Peu importe la satisfaction d’avoir franchi deux cols dans la journée et la barre redoutée des 2 000 mètres de dénivelés, demain c’est grand beau et tout le monde est vivant. Alors pourquoi ne pas se rafraîchir les jambes vers le mont Buet… Soit la montagne considérée comme le théâtre de la première ascension en haute montagne dans les Alpes. C’était en 1770, par les frères Deluc, savants genevois et sans doute élégants jusqu’au sommet. Aussi appelé le mont Blanc des Dames, il dépasse tout juste les 3 000 mètres (3 096 mètres), ce qui nous fait un peu plus de 1 800 mètres de dénivelé à partir de notre point de départ. C’est là que l’on peut comprendre l’implication de l’alcool (de l’arabe al-khol, soit poudre antimoine) car au lieu de laisser parler la raison, intimant l’ordre de battre en retraite et de dormir tout son soûl, de s’étirer le matin avant de prendre son petit-déjeuner tranquillement dans l’hôtel vidé de ses occupants en lisant un bon bouquin, celle-ci est repoussée par la hardiesse d’une bravoure exacerbée par le ferment des jus de vin sucrés.
Las, cela ne dure pas et, après le triomphe de la force morale intrépide, la raison doit prendre le relais et, au réveil, après en avoir repris le contrôle, exiger du corps qu’il se lève, se pare de son armure en membrane, enfile des coques en guise de souliers, et y fixe, mais peut-être n’est-ce-là qu’un mauvais rêve, des semelles longues de cinq pieds. Alors, à nouveau engager la montée en se nourrissant de l’énergie de la meute, puis se caler dans le salon de son subconscient avec la fenêtre des sens grande ouverte sur les parfums et les chuchotements du monde.

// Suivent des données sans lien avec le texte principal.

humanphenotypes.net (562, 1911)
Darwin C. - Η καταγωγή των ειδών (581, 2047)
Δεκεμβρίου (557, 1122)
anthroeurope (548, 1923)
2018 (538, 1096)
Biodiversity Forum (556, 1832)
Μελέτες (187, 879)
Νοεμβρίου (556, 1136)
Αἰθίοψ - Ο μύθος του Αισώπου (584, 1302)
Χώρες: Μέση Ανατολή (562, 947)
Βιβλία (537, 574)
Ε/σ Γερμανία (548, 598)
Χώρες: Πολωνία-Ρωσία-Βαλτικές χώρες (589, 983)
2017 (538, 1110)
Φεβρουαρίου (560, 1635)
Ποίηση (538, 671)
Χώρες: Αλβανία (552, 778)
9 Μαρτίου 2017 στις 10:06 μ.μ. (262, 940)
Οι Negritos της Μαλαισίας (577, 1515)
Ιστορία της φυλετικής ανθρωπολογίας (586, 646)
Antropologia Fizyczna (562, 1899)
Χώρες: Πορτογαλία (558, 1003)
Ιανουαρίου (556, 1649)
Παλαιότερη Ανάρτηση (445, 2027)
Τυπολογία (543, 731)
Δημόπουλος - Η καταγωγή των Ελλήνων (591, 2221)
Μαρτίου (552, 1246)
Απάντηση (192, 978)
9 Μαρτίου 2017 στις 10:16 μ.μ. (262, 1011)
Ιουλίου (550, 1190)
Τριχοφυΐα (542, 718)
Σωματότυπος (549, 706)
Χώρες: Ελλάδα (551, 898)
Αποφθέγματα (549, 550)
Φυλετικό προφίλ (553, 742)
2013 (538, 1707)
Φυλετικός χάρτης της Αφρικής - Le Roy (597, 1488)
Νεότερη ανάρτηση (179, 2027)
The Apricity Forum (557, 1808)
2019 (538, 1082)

Avec cette deuxième bavante d’affilée, il faut bien l’admettre, les derniers mètres pour fouler ce large sommet qui toise les massifs du Giffre et des aiguilles Rouges, telle une sentinelle scrutant les Pré alpes, furent teintées d’une légère sensation de calvaire. Rincé, je tâtais d’un goulot battu par les vents, avalais fromage et chocolat dans un ordre si peu orthodoxe qu’il était soumis à l’anarchique et impérieux besoin de sustentation. Puis, m’esquivant de la horde sauvage, je partis suivi d’un compagnon de fortune à travers une neige un peu cuite mais fluide, dans un dédale de protubérances et de formes lascives, longeant les hautes pentes avant de plonger vers le lit du torrent de l’Eau de Bérard et de suivre sa course jusqu’à la buvette de la cascade à Bérard et enfin la piste de la Poya qui mène directement à l’hôtel du Buet et à ses tables animées d’une faune de glisseurs jouissant du bonheur des bienheureux. Alléluia.